[drupal-devel] Dealing with spam (was rel=nofollow)

Fri Jan 21 10:41:31 UTC 2005

> >>What I /do/ beleive will be a great improvement is p2p sharing
> >>of the filtered tokens, regexps et al.
.....
> So, you use the MT public master, and maintain this with cron'd daily
> fetches on drupal instances. You also have a private personal blacklist,
> when items are added to this, they are web-of-trust written DIRECTLY to
> other drupal instances via XML-RPC. (this solves Bèr's issue)
> 
> You also publish your merged list, and just your personal lists so other
> instances NOT in your web of trust can anon pull from you. You also
> periodicaly submit your new items to the MT master to help maintain
> everyone in the world.

All that is good, but introduces another problem:
If a spammer knows a filter or a subset of it, it is trivial to write
a generator for spam based on the filter.

This means that there should be a web of trust and the various spam
filters out there should be different enough for the spammer to be very
hard to create such a generator.

Sending, pushing, pulling, whatever regexes and other rules securely so
it is not eavsedropped is difficult enough, but there always be leaks.

What I suggest is sending not rules but actual spam content, 
having the different learning approaches should help to have very
different spam filters. The spammer will be able to create one of 
their own, but there will be no certainty that their new content will
not be caught immediately.
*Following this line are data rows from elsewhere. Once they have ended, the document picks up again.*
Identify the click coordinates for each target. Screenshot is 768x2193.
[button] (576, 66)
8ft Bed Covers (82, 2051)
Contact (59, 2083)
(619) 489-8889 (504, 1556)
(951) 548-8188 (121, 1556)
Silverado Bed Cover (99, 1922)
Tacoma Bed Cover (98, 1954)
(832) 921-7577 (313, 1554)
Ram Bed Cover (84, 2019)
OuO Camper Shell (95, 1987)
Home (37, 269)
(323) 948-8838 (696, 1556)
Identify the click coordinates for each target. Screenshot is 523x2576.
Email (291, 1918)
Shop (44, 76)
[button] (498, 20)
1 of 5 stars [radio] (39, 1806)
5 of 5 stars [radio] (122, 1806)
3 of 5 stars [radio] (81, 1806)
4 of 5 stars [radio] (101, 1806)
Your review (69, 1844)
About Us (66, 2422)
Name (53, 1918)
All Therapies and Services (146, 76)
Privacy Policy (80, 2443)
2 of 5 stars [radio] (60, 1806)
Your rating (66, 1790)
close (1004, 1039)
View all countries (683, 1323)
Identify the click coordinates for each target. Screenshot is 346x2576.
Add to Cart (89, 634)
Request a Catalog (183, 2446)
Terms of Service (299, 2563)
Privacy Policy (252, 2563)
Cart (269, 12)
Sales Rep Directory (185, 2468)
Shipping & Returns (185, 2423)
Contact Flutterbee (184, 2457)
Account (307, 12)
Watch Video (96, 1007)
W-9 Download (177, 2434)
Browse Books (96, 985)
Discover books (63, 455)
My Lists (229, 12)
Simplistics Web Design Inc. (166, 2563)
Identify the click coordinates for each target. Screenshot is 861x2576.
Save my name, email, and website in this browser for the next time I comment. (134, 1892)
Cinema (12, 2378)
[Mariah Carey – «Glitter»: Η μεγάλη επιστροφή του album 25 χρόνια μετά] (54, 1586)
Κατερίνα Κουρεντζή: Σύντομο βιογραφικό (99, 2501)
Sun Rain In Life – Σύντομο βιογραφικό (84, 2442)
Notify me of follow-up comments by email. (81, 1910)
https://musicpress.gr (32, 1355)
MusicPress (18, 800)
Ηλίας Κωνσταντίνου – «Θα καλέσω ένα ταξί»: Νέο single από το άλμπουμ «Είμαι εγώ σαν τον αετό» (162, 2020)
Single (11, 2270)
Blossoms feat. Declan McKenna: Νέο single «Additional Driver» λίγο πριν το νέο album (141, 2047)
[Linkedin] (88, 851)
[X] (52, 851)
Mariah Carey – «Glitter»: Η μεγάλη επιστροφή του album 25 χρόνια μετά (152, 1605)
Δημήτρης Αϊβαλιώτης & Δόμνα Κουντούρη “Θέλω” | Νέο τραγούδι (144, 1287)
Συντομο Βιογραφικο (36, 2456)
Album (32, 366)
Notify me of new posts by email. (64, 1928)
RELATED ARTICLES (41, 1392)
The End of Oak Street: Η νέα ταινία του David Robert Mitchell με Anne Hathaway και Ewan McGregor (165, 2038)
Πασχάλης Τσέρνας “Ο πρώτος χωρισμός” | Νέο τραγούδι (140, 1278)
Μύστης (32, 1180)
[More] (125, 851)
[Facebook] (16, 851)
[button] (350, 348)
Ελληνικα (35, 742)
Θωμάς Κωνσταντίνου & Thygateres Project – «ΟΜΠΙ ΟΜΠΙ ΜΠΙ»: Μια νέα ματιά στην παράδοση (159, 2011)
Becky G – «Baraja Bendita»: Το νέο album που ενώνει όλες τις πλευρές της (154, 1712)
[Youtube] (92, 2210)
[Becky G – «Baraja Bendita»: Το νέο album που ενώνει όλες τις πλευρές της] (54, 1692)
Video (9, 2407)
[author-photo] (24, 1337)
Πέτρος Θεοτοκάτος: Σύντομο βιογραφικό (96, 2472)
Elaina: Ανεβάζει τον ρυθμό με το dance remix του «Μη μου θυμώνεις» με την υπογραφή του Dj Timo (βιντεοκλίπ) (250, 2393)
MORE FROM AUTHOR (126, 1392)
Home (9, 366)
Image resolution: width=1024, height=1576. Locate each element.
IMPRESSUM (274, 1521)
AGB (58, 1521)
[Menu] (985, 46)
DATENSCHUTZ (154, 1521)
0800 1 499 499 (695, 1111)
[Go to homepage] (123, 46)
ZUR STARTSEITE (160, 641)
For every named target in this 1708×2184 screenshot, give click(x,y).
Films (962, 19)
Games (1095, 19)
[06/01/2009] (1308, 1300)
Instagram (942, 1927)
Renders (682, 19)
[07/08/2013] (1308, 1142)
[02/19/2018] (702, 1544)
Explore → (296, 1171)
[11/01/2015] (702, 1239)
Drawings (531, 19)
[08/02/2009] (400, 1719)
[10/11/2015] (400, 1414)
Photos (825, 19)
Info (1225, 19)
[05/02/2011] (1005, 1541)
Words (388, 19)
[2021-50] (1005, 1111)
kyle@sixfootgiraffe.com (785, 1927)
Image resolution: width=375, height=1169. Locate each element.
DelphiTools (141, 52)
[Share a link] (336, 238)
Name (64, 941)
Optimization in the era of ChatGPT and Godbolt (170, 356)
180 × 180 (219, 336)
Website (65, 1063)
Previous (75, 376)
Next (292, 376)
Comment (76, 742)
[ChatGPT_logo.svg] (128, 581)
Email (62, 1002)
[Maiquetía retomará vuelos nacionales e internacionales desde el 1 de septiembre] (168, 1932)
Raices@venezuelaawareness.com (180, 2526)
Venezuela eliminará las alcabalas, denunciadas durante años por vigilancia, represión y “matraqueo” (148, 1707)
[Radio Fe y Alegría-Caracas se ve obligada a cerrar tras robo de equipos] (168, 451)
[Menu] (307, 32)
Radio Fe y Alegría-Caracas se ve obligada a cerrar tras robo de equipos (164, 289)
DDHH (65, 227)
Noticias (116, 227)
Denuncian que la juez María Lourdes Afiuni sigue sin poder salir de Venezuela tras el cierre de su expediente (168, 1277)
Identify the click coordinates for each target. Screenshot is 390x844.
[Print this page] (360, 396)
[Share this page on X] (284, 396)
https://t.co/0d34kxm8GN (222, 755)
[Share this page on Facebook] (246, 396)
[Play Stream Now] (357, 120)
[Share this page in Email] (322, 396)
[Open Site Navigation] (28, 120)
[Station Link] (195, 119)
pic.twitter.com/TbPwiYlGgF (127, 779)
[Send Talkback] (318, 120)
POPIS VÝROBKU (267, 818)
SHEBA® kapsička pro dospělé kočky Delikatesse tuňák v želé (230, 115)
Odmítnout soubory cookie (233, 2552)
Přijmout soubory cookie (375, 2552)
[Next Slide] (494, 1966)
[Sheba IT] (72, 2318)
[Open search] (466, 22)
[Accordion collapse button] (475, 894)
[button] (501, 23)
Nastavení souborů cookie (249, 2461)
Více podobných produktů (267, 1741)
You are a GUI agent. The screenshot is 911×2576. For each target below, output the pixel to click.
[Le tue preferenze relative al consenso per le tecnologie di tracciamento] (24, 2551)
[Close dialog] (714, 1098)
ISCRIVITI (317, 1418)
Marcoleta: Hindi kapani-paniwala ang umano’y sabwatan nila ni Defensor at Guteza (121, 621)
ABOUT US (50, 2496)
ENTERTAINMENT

The spam content can be distributed freely,
it just has to be not available to the search engines, etc...

This way you will have enough data to start your new learner,
you can have immediate updates, via a p2p-like exchange between 
servers, you need a minimum level of trust - 'identify yourself'.

I though I'll add my 2p.
Cheers,
Vlado

-- 
Vladimir Zlatanov <vlado at dikini.net>